Spark是基于内存的计算引擎,它的计算速度非常快。但是仅仅只涉及到数据的计算,并没有涉及到数据的存储,但是,spark的缺点是:吃内存,不太稳定
总体而言,Spark采用RDD以后能够实现高效计算的主要原因如下:
(1)高效的容错性。现有的分布式共享内存、键值存储、内存数据库等,为了实现容错,必须在集群节点之间进行数据复制或者记录日志,也就是在节点之间会发生大量的数据传输,这对于数据密集型应用而言会带来很大的开销。在RDD的设计中,数据只读,不可修改,如果需要修改数据,必须从父RDD转换到子RDD,由此在不同RDD之间建立了血缘关系。所以,RDD是一种天生具有容错机制的特殊集合,不需要通过数据冗余的方式(比如检查点)实现容错,而只需通过RDD父子依赖(血缘)关系重新计算得到丢失的分区来实现容错,无需回滚整个系统,这样就避免了数据复制的高开销,而且重算过程可以在不同节点之间并行进行,实现了高效的容错。此外,RDD提供的转换操作都是一些粗粒度的操作(比如map、filter和join),RDD依赖关系只需要记录这种粗粒度的转换操作,而不需要记录具体的数据和各种细粒度操作的日志(比如对哪个数据项进行了修改),这就大大降低了数据密集型应用中的容错开销;
(2)中间结果持久化到内存。数据在内存中的多个RDD操作之间进行传递,不需要“落地”到磁盘上,避免了不必要的读写磁盘开销;
(3)存放的数据可以是Java对象,避免了不必要的对象序列化和反序列化开销。
这个程序的执行过程如下:
# SparkContext作为Spark的程序入口
import findspark
findspark.init()
from pyspark.context import SparkContext, SparkConf
import os
sc = SparkContext()
# 输出Spark基本信息
sc
SparkContext
**textFile的使用**: Spark采用textFile()方法来从文件系统中加载数据创建RDD,该方法把文件的URI作为参数,这个URI可以是: •本地文件系统的地址 •或者是分布式文件系统HDFS的地址 •或者是Amazon S3的地址等等# 获取词信息(从本地文件系统中读取数据)

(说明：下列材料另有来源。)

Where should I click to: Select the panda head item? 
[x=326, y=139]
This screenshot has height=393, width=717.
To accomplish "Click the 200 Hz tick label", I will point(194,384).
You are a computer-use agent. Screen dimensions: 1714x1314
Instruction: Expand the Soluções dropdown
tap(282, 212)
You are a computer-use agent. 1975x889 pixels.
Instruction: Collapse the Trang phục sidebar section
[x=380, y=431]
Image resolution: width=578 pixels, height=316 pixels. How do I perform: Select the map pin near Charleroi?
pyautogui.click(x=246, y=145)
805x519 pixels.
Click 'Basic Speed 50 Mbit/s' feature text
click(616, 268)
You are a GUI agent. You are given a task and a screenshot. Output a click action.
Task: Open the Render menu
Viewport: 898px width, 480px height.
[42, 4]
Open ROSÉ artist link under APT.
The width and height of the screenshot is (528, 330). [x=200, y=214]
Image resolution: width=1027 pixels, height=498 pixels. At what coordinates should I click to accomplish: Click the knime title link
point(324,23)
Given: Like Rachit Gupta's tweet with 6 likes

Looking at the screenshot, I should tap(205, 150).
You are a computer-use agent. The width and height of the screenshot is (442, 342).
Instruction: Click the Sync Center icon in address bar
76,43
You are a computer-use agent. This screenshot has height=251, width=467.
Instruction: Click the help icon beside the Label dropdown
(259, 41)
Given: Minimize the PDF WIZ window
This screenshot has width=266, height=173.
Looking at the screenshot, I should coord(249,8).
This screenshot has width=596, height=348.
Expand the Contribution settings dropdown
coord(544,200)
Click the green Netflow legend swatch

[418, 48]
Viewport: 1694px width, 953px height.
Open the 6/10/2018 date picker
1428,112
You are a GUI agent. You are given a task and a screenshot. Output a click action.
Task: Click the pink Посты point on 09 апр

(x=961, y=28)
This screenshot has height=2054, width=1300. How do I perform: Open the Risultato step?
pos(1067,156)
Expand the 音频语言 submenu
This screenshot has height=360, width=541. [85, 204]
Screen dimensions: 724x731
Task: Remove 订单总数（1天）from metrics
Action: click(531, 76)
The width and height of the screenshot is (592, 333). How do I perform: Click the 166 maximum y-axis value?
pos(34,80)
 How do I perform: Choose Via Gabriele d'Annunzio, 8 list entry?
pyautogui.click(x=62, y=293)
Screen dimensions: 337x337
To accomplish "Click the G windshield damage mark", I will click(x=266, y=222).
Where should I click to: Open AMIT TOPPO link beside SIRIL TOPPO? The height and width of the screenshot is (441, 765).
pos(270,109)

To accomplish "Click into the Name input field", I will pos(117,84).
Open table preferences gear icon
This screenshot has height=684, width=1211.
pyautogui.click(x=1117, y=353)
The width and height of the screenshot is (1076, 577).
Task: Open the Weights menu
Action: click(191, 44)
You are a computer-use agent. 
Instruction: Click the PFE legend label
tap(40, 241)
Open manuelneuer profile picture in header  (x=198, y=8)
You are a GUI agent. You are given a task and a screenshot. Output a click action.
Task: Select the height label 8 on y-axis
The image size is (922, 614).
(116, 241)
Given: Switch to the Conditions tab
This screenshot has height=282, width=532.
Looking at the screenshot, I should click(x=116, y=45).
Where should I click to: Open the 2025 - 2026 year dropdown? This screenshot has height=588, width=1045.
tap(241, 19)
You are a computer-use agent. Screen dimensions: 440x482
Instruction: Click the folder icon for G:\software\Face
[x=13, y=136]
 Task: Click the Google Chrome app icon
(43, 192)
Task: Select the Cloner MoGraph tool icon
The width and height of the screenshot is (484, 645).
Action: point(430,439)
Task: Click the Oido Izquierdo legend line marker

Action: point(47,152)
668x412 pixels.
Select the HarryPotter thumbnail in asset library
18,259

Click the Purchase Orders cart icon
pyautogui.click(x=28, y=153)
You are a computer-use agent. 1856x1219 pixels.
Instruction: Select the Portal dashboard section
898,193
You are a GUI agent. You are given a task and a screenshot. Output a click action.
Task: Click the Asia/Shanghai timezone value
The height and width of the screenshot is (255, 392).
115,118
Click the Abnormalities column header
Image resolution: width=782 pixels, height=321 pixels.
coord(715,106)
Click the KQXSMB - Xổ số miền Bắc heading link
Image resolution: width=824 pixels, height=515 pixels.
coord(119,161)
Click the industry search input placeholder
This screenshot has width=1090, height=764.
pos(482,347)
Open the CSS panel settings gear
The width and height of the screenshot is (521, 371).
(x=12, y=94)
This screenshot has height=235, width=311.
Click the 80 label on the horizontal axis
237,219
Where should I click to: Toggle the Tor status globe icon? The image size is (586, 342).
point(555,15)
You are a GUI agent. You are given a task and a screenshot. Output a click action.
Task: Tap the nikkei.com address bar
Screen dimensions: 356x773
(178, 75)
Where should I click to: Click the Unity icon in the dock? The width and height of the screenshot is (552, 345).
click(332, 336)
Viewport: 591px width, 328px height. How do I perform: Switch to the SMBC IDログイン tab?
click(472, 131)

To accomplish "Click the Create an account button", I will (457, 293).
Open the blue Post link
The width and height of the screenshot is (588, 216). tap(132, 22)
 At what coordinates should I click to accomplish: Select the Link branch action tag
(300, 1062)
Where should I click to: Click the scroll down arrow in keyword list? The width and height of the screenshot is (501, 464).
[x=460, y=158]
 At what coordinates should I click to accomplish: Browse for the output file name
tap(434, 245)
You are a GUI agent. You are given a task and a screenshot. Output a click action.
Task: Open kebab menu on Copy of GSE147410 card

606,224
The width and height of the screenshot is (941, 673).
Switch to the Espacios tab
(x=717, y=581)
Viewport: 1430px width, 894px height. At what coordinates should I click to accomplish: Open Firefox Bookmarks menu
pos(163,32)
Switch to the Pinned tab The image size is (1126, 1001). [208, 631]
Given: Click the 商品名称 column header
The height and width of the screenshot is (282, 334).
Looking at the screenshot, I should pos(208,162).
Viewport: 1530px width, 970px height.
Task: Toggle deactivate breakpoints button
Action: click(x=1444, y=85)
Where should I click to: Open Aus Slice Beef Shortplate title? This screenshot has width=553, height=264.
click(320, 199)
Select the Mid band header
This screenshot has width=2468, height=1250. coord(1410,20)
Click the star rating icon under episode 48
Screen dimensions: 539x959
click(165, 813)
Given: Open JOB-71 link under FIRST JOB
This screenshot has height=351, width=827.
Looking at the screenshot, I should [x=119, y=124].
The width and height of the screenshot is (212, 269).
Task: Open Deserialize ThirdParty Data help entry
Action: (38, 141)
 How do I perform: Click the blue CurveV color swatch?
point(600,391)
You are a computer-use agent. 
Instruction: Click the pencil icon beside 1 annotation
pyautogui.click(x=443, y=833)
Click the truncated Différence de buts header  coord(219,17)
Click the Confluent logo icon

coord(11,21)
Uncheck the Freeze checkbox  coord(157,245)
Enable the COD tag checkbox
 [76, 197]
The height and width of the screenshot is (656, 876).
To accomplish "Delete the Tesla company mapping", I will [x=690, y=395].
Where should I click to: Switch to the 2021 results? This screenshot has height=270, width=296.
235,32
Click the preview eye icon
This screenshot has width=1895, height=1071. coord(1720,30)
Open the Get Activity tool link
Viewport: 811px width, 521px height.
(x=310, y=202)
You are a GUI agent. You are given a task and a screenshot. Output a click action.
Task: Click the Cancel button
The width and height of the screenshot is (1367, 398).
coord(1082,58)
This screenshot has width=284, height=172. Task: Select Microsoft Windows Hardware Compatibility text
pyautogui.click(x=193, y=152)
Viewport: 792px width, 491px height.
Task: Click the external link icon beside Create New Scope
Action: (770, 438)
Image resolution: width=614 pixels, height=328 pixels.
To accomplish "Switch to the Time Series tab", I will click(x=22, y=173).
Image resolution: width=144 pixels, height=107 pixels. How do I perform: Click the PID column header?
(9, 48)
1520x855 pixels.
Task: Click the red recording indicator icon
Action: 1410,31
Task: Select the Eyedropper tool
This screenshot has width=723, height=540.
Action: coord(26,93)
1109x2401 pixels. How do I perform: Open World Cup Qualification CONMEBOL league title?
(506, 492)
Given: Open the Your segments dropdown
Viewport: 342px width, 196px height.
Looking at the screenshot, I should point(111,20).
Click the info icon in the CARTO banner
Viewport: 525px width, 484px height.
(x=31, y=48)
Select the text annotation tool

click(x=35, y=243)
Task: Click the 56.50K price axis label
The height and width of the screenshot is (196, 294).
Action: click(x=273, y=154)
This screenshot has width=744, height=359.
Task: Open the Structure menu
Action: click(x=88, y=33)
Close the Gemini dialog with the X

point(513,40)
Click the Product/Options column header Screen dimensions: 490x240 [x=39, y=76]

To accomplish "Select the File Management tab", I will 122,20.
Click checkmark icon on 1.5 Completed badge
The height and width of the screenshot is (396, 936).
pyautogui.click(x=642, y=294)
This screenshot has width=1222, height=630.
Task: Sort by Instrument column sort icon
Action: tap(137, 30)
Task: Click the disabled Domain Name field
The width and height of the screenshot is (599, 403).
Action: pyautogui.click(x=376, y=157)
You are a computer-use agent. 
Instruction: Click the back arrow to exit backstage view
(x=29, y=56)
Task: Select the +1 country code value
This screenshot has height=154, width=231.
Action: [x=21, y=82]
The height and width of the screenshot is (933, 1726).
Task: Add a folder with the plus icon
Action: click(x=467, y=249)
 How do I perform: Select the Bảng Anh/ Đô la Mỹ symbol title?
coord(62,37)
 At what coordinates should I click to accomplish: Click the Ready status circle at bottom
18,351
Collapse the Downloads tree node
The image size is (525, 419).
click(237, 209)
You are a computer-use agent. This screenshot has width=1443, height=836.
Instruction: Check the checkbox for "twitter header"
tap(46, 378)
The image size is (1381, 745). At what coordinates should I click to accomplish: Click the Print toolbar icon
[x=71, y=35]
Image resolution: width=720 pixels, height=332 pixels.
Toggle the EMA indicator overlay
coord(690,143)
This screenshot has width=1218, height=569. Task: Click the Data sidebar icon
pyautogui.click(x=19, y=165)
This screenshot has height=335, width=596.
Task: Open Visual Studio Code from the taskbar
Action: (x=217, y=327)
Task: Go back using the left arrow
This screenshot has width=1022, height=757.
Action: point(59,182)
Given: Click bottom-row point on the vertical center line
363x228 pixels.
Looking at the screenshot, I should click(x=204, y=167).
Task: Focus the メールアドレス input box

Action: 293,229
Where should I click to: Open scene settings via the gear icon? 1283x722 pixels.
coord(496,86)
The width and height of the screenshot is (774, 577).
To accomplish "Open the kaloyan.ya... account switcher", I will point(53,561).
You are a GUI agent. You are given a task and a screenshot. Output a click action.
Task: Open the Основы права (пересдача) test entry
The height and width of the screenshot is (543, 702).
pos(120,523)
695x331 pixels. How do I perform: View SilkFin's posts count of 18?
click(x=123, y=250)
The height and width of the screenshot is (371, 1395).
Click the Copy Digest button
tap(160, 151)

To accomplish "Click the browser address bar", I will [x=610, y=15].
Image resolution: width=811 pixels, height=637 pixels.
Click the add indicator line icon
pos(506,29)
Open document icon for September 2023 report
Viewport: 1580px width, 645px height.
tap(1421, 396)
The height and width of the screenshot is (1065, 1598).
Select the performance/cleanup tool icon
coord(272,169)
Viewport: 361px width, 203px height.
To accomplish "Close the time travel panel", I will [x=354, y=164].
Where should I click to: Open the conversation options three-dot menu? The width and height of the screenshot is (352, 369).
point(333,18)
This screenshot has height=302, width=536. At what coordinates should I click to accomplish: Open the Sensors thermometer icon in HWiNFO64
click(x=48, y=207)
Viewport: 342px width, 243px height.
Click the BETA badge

path = os.path.join(os.getcwd(), "data/text.txt")
words = sc.textFile(name="file://" + path, minPartitions=5)
words
words.collect()
['Prior versions of the MovieLens dataset included either pre-computed cross-',
'folds or scripts to perform this computation. We no longer bundle either of',
'these features with the dataset, since most modern toolkits provide this as',
' a built-in feature. If you wish to learn about standard approaches to cross',
'-fold computation in the context of recommender systems evaluation, see for',
' tools, documentation, and open-source code examples.']
# 构建整体流程(只构建,不计算)
RDD = words.flatMap(lambda line:line.split(" ")).map(lambda x:(x, 1)).reduceByKey(lambda a, b: a + b)
# 词典大小
len(RDD.collect())
58
#聚合操作,也即整合所有的流程得到输出结果
RDD.collect()[:10]
[('of', 3),
('to', 3),
('no', 1),
('', 2),
('learn', 1),
('computation', 1),
('see', 1),
('code', 1),
('examples.', 1),
('versions', 1)]
目的:从一个已经存在的数据集创建一个新的数据集
说明:
(1) 对于RDD而言,每一次转换操作都会产生不同的RDD,供给下一个“转换”使用.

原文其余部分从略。